Baker's statement with regard to the diameter of temporary cavity ''that really needs to be closer to about 4 inches before we can really rely on the temp cavity to have any immediate effect on the target'' (4:40) suggests a misunderstanding of the phenomena involved since most visceral tissues can sustain temporary cavities greater than 4 inches in diameter without damage.
Actually, I'm pretty sure he was saying the same thing you are. He was saying that those smaller stretch cavities will not permanently tear actual tissue. I've heard him say exactly what you're saying about flesh vs gel numerous times. I don't think he meant wound channel as in literal flesh wounding, just perhaps an unfortunate or confusing term for the damage in the gel
I think that you might be misunderstanding the point that I was making; I will clarify...

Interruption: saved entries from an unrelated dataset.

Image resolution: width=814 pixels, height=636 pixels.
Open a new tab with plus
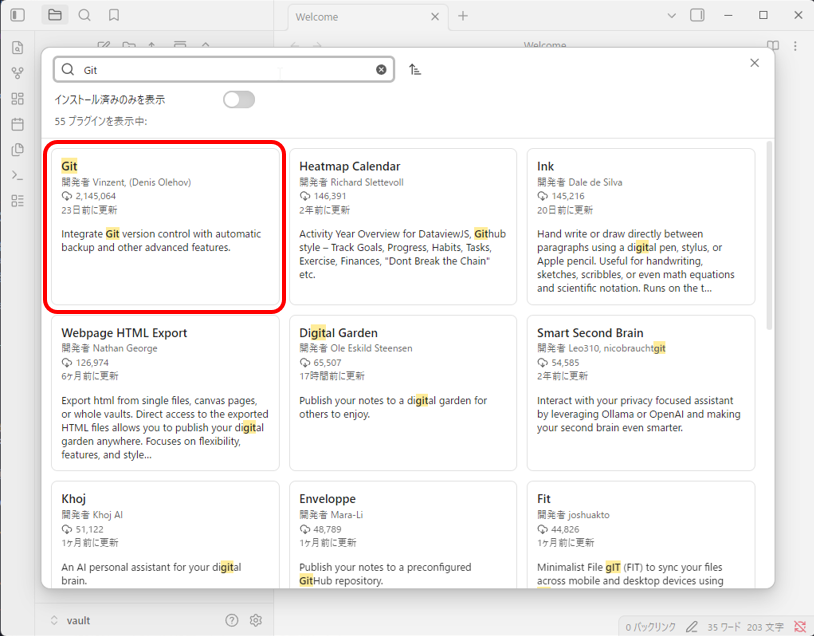click(x=463, y=16)
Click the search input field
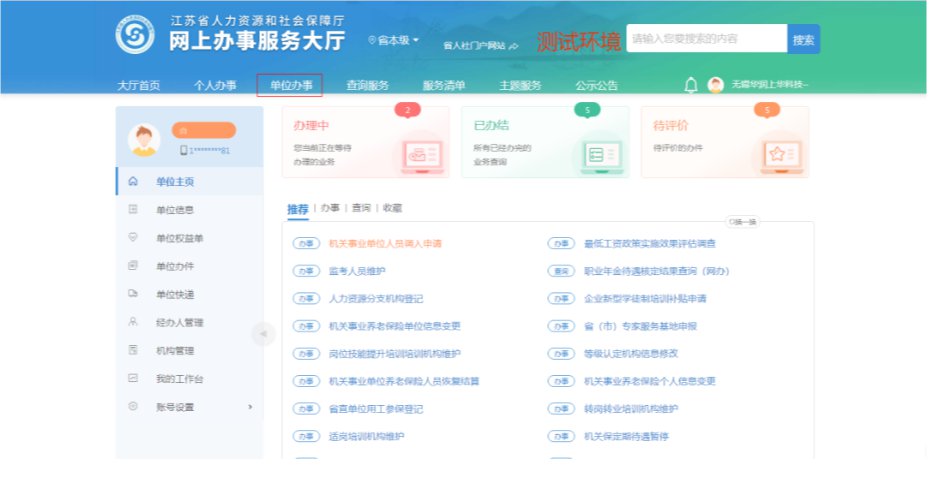Image resolution: width=930 pixels, height=484 pixels. [x=706, y=39]
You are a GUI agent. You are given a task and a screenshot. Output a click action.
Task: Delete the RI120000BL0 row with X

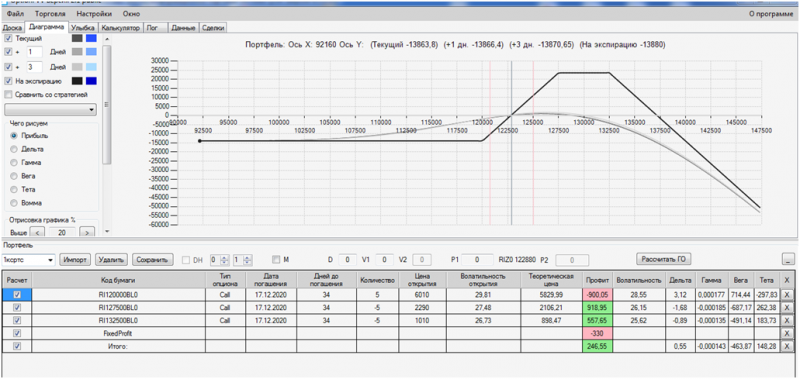click(787, 294)
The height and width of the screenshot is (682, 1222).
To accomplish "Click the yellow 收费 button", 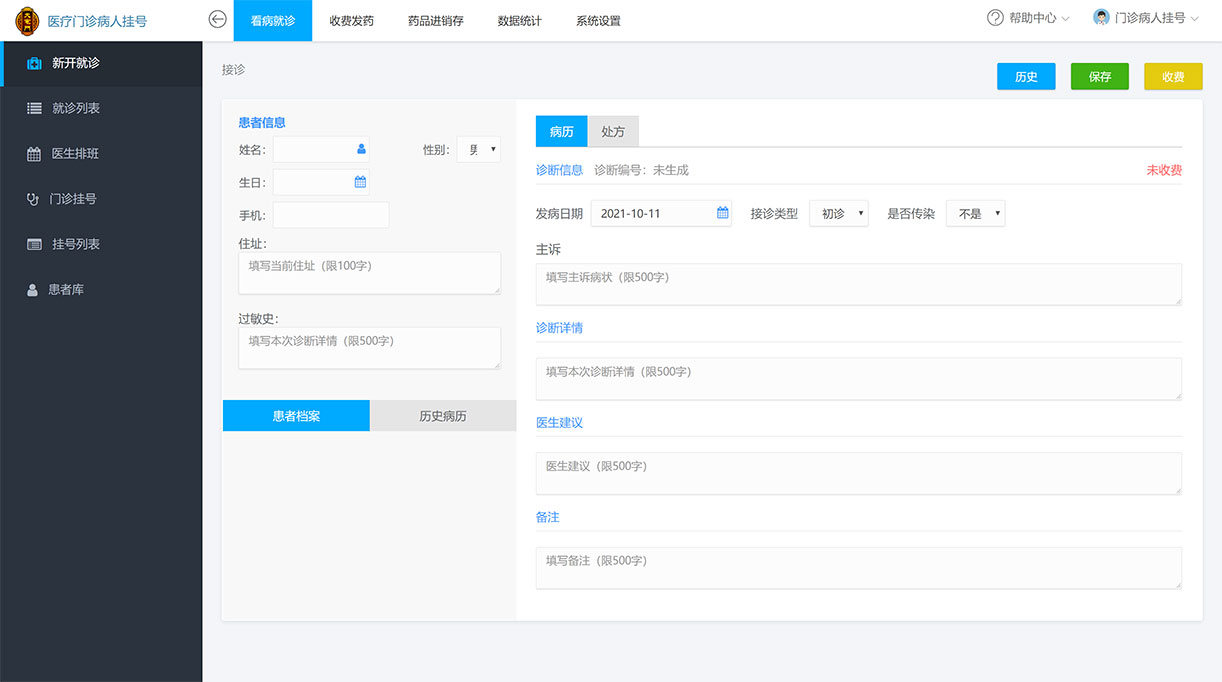I will pos(1173,77).
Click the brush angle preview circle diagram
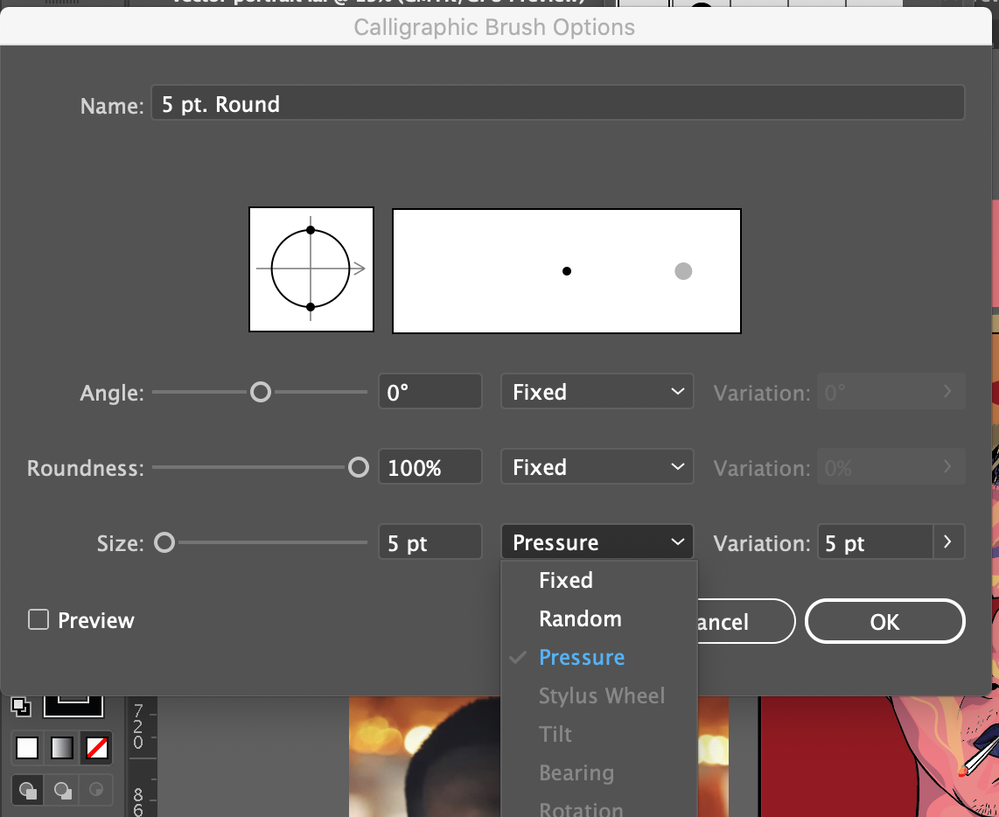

I reviewed the Lucky Gunner video again.
Baker's statement, taken word for word from the attached video, ''that really needs to be closer to about 4 inches before we can really rely on the temp cavity to have any immediate effect on the target'' suggests that a temporary cavity having a diameter of 4 inches is some sort of threshold for damage in human soft tissues. No such threshold exists. Many visceral tissues—pulmonary, upper and lower gastrointestinal, adipose, and muscle tissue, etc—exhibit no damage when subjected to temporary cavities that exceed 4 inches diameter. The idea that such a low threshold for soft tissue damage exists at just 4 inches of temporary cavity diameter is inaccurate and misleading.
As for Baker's use of the term ''wound channel'', his use of that term in this particular context carries with it the connotation that there is some sort of equivalence or correlation between that which is seen in the ordnance gelatin and in human soft tissues. I agree that his use of the term is unfortunate since it introduces the potential for further confusion into a topic that has seen too much of it already.
It can penetrate armor at a greater range than 9mm AP with less recoil and greater capacity, while fitting (rather, being viable) in smaller guns than 5.56 can.
Whether that matters to you and the context you use firearms is a variable, but that's the purpose of the round, why it was designed, and the answer to what it does better.